## Work task
The whole of the data is to be reproduced exactly.

## Dataset extract
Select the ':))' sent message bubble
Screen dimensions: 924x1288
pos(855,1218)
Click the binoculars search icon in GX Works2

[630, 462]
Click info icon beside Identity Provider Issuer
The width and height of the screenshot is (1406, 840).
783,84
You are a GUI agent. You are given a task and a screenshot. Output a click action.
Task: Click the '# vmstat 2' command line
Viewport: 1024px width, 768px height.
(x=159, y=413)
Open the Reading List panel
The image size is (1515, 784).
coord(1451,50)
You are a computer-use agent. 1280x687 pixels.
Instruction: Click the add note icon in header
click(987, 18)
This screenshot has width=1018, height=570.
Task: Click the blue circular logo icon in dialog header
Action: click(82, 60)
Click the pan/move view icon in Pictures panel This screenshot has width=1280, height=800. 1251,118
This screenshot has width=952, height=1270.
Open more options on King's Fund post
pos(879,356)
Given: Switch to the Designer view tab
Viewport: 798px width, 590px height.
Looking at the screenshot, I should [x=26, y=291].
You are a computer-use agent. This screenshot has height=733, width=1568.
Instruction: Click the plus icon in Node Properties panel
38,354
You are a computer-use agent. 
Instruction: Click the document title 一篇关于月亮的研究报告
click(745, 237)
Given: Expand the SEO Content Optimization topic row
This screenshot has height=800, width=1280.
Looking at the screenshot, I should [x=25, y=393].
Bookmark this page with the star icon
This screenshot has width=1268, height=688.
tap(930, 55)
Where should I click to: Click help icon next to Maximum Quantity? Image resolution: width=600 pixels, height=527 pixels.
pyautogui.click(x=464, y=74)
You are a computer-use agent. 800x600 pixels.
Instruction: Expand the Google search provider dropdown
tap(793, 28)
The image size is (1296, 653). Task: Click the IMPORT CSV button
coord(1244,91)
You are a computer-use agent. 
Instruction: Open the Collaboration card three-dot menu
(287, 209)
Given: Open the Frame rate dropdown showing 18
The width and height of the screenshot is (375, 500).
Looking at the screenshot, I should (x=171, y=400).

## Response below
Select the ':))' sent message bubble
Screen dimensions: 924x1288
pos(855,1218)
Click the binoculars search icon in GX Works2

[630, 462]
Click info icon beside Identity Provider Issuer
The width and height of the screenshot is (1406, 840).
783,84
You are a GUI agent. You are given a task and a screenshot. Output a click action.
Task: Click the '# vmstat 2' command line
Viewport: 1024px width, 768px height.
(x=159, y=413)
Open the Reading List panel
The image size is (1515, 784).
coord(1451,50)
You are a computer-use agent. 1280x687 pixels.
Instruction: Click the add note icon in header
click(987, 18)
This screenshot has width=1018, height=570.
Task: Click the blue circular logo icon in dialog header
Action: click(82, 60)
Click the pan/move view icon in Pictures panel This screenshot has width=1280, height=800. 1251,118
This screenshot has width=952, height=1270.
Open more options on King's Fund post
pos(879,356)
Given: Switch to the Designer view tab
Viewport: 798px width, 590px height.
Looking at the screenshot, I should [x=26, y=291].
You are a computer-use agent. This screenshot has height=733, width=1568.
Instruction: Click the plus icon in Node Properties panel
38,354
You are a computer-use agent. 
Instruction: Click the document title 一篇关于月亮的研究报告
click(745, 237)
Given: Expand the SEO Content Optimization topic row
This screenshot has height=800, width=1280.
Looking at the screenshot, I should [x=25, y=393].
Bookmark this page with the star icon
This screenshot has width=1268, height=688.
tap(930, 55)
Where should I click to: Click help icon next to Maximum Quantity? Image resolution: width=600 pixels, height=527 pixels.
pyautogui.click(x=464, y=74)
You are a computer-use agent. 800x600 pixels.
Instruction: Expand the Google search provider dropdown
tap(793, 28)
The image size is (1296, 653). Task: Click the IMPORT CSV button
coord(1244,91)
You are a computer-use agent. 
Instruction: Open the Collaboration card three-dot menu
(287, 209)
Given: Open the Frame rate dropdown showing 18
The width and height of the screenshot is (375, 500).
Looking at the screenshot, I should (x=171, y=400).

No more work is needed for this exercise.